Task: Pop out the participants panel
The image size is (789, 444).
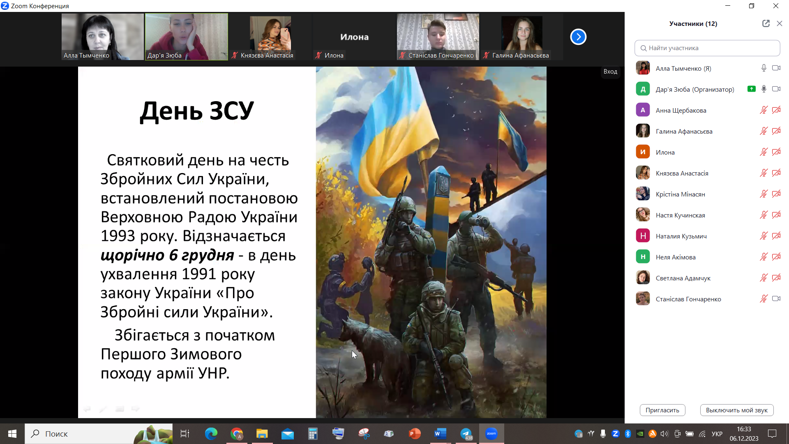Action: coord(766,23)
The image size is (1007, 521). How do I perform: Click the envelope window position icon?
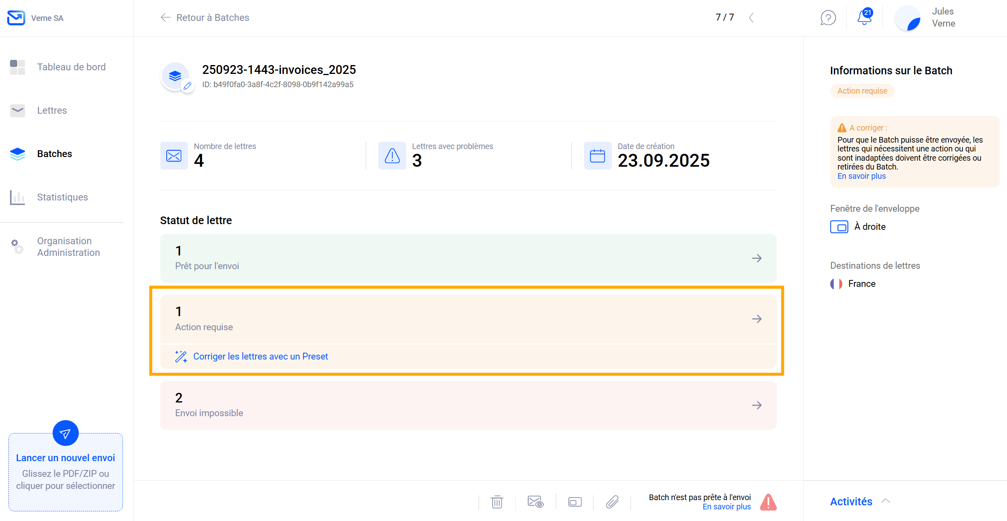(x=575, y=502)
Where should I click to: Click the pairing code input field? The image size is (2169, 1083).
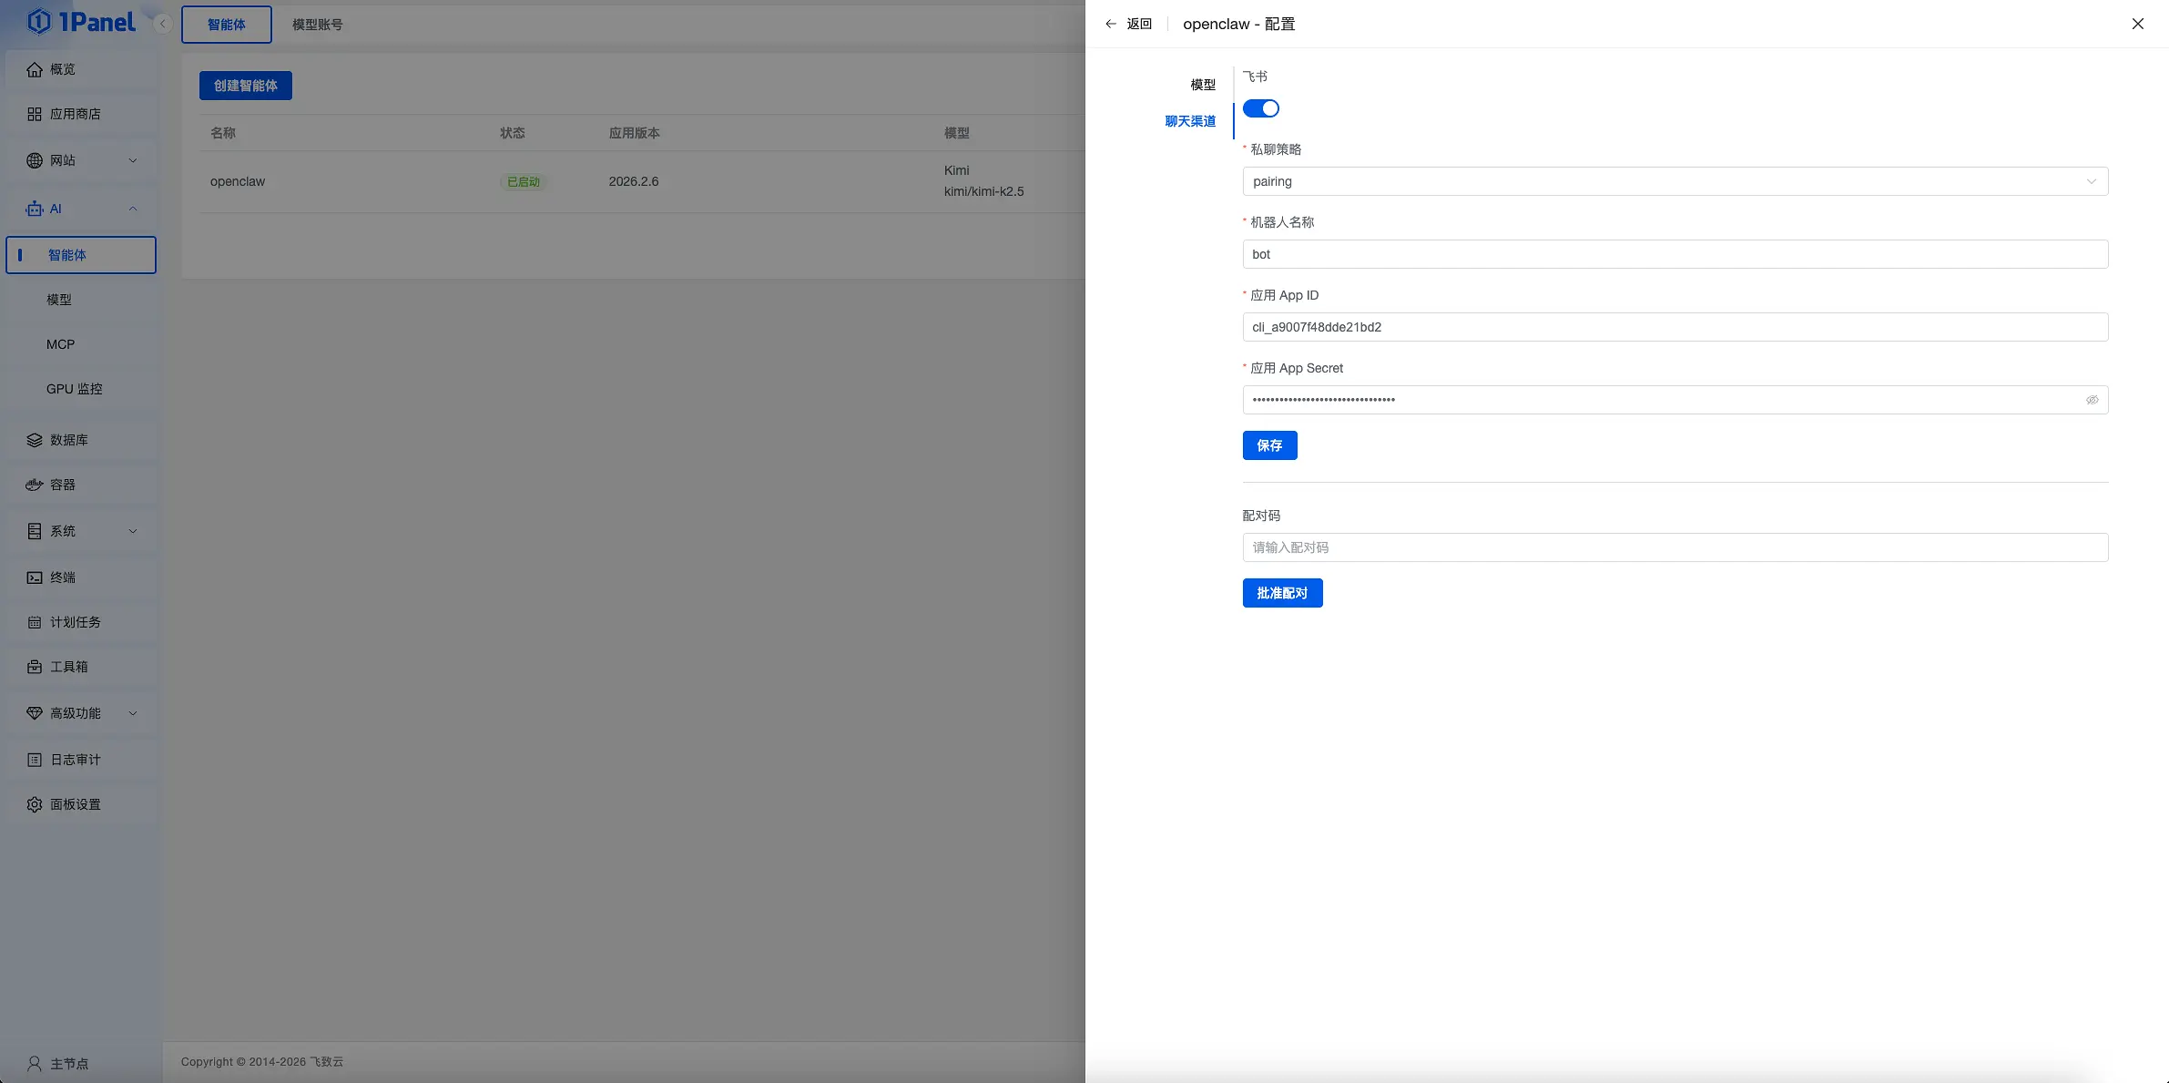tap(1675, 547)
* * * * * * *
Without the pictures, reproduce each line from the one containing "Where should I" through the last line of the material above, both of those lines included.

Where should I click to: Click the pairing code input field? The image size is (2169, 1083).
tap(1675, 547)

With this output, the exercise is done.